In fact, earlier this year, on January 6, in an interview with El Líbero, Chilea’s only digital news platform to be part of la Asociación Nacional de la Prensa (Chile’s National Press Association), Jarpa expanded on her connection with issues of identity by how she would see life in Chile as something that did not belong to her, but was still part of her[1]. Jurpa’s struggle with her Chilean identity began at an early age after leaving Chile during the military regime of Augusto Pinochet and continue until this day. The early impact that experience has encouraged the artist to include issues of identity politics, from historic as well as modern and contemporary eras, into her pieces.

When asked about Jarpa’s participation in the Venice Biennale, Consuelo Valdés, Chile’s Minister of Culture, Art and Heritage, stated that:

“choosing Voluspa Jarpa gives value to the involvement of female artists in renowned events such as the Venice Biennale. Furthermore, she represents the post 90’s artists generation who have created a strong collection of images in the visual development of our country. We believe Voluspa is an artist who has wide international projection and, furthermore, has the backup of Agustín Pérez Rubio’s experience as an internationally renowned curator. We are certain that this will be a milestone in national participations”.[2]

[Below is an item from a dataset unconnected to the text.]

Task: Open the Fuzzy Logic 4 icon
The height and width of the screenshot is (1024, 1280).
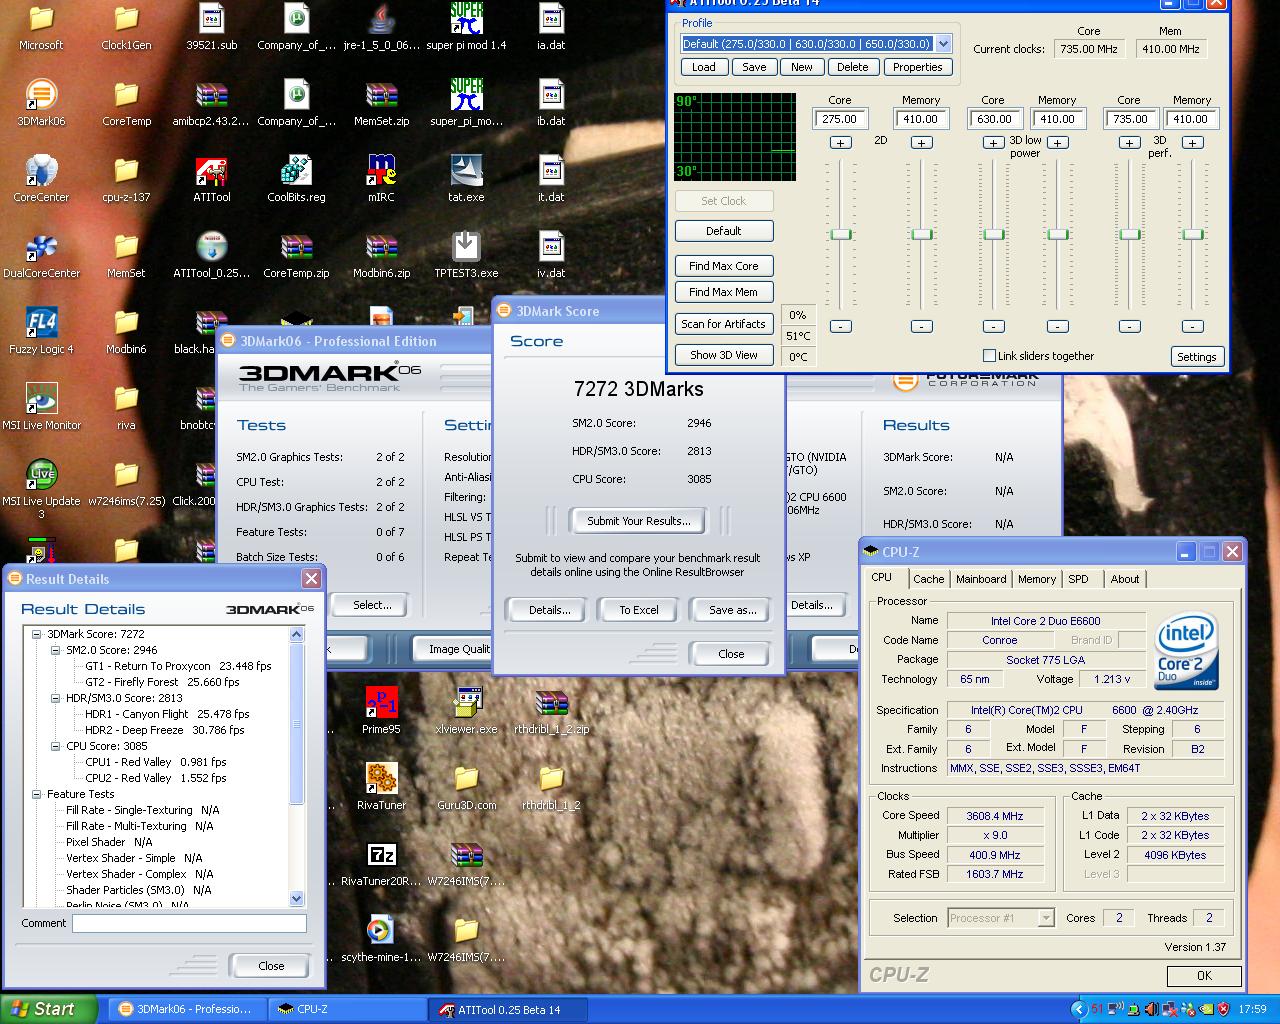Action: 41,324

The Venice Biennale will not be the artist’s first biennale. Through her career, Jarpa has also had the opportunity of exhibiting her art at the Havana Biennale (1997), Istanbul Biennale (2011), Mercosur Biennale in Porto Alegre (2011), Sao Paulo Biennale (2014) and the Shanghai Biennale (2018). However, in her interview with El Líbero, Jarpa disclosed a particular level of anticipation regarding the Venice Biennale and the way the event is structured by dividing pavilions according to countries. Jarpa believes that this division by countries helps the Venice Biennale remain a geopolitical event and that the removal of such structure would not only strengthen colonialist concepts of race and origin, resulting in the biennale watering down artists’ identities.

Voluspa Jarpa, The Hegemony Museum, Venice Biennale 2019

For the biennale, Jarpa’s series, Altered Views (2019), critiques what the artist refers to as “hegemonía cultural” (or cultural hegemony in English).[3] According to the curator, Agustín Pérez Rubio, the series is a research project made up of three inverted cultural spaces: The Museum of Hegemony, The Subaltern Portrait Gallery, and The Emancipatory Opera. By looking as an imaginary museum, Altered Views starts by presenting six cases/micro-stories that illustrate some of the concepts with which the colonies were defined: race and miscegenation, subaltern male subjects, cannibalism, conceptions of gender, civilization and barbarism; monarchy and republic, etc… These six cases are displayed in the first room, The Hegemonic Museum, and include events throughout seventeenth and twentieth century European history, such as the Rampjaar cannibalism on 1672, Vienna’s ridiculing of women’s political party at Vienna’s first association of democratic women in 1848, European human zoos from 1815 to 1958, etc… In here, viewers are educated about six different historical cases that will “expose the counterpoints to the notions of civilization with which the European discourse, subsequently exported to the United States and other countries — including the colonies through some of their hegemonic elites — upheld the centralization of its expansionist power, based on concepts of race, barbarism and colonialism”. [4] The Hegemonic Museum invites one to see how a Eurocentric perspective has led to misinterpretation and manipulation of historic events in order for the viewer to understand the importance of decolonizing these perspectives so that this does not prevail in contemporary times.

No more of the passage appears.